Por outro lado, anfíbios ativos à noite ficam expostos a temperaturas mais frias, especialmente no alto das montanhas, levando a maiores tolerâncias ao frio. Em consequência, apenas a mudança na tolerância ao frio não foi suficiente para alterar significativamente a janela de tolerância de algumas espécies. Isso evidencia o quão complexas são as possibilidades de ajuste ou adaptação ao frio e ao calor.
Os resultados são fruto de experimentos com populações de cinco espécies distribuídas ao longo de gradientes de altitude, que foram do nível do mar até 1.600 metros acima dele, na Mata Atlântica.
Os 225 anfíbios foram coletados em diferentes pontos da Serra do Mar e da Serra da Mantiqueira, nos estados de São Paulo e Minas Gerais. Para cada espécie, foram amostradas três a cinco populações, considerando a região geográfica onde foram encontrados os animais.
Para cada população, foram medidos diferentes parâmetros fisiológicos: taxas de desidratação e reidratação, temperaturas críticas mínima e máxima (o mais frio e o mais quente que o indivíduo consegue suportar sem perder funções básicas).
A tolerância térmica ao frio sempre aumentou com a altitude, ao passo que a tolerância ao calor nem sempre mudou, tanto na Serra do Mar quanto na da Mantiqueira. A altitude explicou até 61% da variação da temperatura crítica mínima das espécies (até 4° C menores em altitudes maiores), sugerindo que as baixas temperaturas características das altitudes levam a maior tolerância fisiológica ao frio.
No entanto, a altitude teve menos relação com a variação na temperatura crítica máxima (19% a 36%). Em duas das cinco espécies, o máximo tolerado se reduziu à medida que a altitude aumentou, sendo 0,5° C a 1,8° C menor em populações de terras altas do que nos terrenos mais baixos. A temperatura máxima tolerada foi maior (cerca de 38,5° C) em espécies de corpo maior do que nas pequenas (cerca de 34° C).
“Dado que parâmetros térmicos e do balanço hídrico são fundamentais para a história evolutiva dos anfíbios, também medimos as taxas de desidratação e reidratação e suas relações com as tolerâncias térmicas. O balanço hídrico não apresentou variação consistente com a mudança de altitude e as correlações entre parâmetros hídricos e térmicos foram baixas”, diz Bovo.

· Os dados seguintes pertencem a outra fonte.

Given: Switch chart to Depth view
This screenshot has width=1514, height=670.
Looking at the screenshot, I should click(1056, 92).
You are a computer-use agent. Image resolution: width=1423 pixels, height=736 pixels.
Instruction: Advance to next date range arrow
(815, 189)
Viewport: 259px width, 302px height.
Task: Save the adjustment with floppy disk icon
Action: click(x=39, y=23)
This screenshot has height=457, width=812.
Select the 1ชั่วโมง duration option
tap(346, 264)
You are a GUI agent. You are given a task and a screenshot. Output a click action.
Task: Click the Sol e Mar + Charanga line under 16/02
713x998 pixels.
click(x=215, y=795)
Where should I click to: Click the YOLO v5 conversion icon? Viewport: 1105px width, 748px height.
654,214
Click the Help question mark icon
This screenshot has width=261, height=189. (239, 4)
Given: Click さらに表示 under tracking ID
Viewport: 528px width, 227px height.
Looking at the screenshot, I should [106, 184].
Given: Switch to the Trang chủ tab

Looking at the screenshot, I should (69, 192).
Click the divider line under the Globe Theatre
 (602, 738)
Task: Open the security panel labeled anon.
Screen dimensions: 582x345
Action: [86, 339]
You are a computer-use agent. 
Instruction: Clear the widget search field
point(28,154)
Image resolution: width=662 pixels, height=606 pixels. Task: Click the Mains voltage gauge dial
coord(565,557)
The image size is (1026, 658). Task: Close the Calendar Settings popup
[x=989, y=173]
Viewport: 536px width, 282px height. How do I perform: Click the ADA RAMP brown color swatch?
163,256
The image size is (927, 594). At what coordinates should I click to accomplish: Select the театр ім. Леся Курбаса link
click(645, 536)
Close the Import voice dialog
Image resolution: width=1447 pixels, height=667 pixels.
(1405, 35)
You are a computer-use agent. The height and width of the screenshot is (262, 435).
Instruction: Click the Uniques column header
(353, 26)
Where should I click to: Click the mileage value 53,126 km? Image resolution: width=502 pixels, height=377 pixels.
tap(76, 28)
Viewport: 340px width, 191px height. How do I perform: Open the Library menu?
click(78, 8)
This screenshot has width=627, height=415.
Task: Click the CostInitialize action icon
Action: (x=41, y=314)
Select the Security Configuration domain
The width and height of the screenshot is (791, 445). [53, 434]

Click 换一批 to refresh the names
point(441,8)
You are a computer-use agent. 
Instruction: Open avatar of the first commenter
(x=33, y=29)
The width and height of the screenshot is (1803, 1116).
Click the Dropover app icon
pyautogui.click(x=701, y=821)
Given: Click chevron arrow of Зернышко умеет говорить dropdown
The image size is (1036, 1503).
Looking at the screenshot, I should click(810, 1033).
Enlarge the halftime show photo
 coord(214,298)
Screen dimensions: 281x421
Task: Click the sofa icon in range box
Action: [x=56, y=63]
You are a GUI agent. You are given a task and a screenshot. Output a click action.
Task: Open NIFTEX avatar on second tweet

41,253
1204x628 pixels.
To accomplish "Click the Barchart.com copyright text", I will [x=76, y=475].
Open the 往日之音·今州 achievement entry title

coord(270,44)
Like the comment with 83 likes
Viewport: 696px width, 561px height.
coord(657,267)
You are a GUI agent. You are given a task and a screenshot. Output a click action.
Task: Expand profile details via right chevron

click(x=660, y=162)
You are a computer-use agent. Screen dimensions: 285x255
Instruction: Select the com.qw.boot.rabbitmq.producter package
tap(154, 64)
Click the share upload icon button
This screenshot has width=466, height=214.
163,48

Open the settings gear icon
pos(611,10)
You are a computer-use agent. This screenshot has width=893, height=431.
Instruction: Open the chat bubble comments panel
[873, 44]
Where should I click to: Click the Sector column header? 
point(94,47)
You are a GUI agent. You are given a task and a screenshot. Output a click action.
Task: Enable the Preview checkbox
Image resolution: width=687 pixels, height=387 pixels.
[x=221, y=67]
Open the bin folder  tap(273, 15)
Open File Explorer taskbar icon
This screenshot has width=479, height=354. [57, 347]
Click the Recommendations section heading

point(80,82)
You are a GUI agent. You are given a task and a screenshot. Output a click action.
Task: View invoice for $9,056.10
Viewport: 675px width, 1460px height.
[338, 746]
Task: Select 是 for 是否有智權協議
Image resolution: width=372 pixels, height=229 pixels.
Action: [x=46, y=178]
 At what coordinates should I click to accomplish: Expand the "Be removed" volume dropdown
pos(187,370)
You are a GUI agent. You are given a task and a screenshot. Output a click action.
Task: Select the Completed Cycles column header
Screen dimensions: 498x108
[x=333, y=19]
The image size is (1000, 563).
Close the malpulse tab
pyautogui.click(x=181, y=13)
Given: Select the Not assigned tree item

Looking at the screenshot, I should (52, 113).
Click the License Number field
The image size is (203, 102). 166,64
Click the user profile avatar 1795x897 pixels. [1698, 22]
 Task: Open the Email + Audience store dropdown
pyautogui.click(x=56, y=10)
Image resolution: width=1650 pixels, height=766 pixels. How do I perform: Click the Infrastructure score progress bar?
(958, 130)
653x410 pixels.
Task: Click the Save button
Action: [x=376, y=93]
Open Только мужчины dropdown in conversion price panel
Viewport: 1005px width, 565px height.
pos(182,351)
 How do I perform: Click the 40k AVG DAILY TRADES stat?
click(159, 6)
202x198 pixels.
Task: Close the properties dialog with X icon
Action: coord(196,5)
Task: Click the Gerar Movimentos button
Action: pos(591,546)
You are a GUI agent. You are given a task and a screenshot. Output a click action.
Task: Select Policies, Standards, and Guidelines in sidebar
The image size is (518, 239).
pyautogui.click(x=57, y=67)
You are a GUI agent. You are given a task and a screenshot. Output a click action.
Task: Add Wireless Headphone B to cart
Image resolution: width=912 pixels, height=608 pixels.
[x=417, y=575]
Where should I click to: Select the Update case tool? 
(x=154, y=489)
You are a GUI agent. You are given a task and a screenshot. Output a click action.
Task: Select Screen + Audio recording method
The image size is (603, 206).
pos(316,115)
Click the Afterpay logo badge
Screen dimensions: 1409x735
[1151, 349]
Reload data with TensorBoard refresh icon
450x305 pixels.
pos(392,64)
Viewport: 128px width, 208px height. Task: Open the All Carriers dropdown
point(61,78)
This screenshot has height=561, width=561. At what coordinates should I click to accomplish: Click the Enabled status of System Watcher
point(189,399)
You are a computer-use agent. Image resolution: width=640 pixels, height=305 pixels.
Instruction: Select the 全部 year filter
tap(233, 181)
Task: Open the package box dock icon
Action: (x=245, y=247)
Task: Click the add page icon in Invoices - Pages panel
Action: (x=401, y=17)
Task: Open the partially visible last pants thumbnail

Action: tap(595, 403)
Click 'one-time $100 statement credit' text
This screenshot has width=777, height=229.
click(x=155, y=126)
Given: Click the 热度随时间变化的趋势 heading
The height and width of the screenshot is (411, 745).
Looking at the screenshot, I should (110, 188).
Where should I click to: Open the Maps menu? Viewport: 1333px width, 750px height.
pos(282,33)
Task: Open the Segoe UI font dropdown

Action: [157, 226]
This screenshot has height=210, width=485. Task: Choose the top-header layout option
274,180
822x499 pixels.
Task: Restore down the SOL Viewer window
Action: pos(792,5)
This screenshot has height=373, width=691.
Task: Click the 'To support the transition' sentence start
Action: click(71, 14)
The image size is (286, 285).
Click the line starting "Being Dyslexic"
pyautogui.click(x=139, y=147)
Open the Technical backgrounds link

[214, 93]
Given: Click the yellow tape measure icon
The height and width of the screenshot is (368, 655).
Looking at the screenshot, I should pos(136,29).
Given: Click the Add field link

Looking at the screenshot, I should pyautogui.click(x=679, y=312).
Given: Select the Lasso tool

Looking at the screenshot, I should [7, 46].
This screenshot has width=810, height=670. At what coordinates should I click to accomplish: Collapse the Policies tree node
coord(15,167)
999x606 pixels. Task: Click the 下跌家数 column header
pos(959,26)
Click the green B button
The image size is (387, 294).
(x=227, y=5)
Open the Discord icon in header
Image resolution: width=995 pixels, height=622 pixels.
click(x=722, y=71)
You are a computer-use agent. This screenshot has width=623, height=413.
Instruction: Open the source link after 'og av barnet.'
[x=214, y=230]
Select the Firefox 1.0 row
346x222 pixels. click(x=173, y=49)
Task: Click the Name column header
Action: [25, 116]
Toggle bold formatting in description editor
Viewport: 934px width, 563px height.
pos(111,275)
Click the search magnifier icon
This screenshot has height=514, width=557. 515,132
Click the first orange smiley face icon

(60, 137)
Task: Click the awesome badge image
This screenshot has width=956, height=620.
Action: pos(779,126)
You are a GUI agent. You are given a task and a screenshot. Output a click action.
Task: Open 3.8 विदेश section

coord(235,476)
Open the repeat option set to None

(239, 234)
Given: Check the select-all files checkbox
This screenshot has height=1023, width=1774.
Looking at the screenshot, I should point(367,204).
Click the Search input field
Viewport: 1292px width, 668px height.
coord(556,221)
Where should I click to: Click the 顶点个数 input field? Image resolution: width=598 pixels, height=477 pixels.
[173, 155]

Para os pesquisadores, o estudo traz alertas importantes sobre as respostas dos organismos à variação climática. Os autores ressaltam que medir apenas uma população como representante de toda uma espécie pode enviesar previsões de vulnerabilidade às mudanças climáticas.
Os resultados reforçam ainda a enorme falta de dados de espécies tropicais, em comparação com espécies de regiões temperadas. As respostas de espécies tropicais às mudanças climáticas podem ser complexas, como mostra o estudo, dificultando generalizações. A Mata Atlântica, com a maior diversidade de anfíbios do mundo, precisa ser mais bem considerada.
Os dados do trabalho já vêm sendo utilizados em modelos matemáticos de previsões do impacto de mudanças climáticas sobre a biodiversidade. Em um deles, por exemplo, está sendo quantificada a vulnerabilidade dos anfíbios do mundo todo ao aumento do aquecimento e da seca.
“São trabalhos em andamento, em colaboração com uma rede de pesquisadores internacionais”, relata Bovo, que estabeleceu parcerias durante estágio de pesquisa em outra unidade da Universidade da Califórnia, em Santa Cruz. Anteriormente, ele já havia feito um estágio na mesma instituição, como parte do doutorado no IB-Unesp, em Rio Claro, todos com bolsa da FAPESP.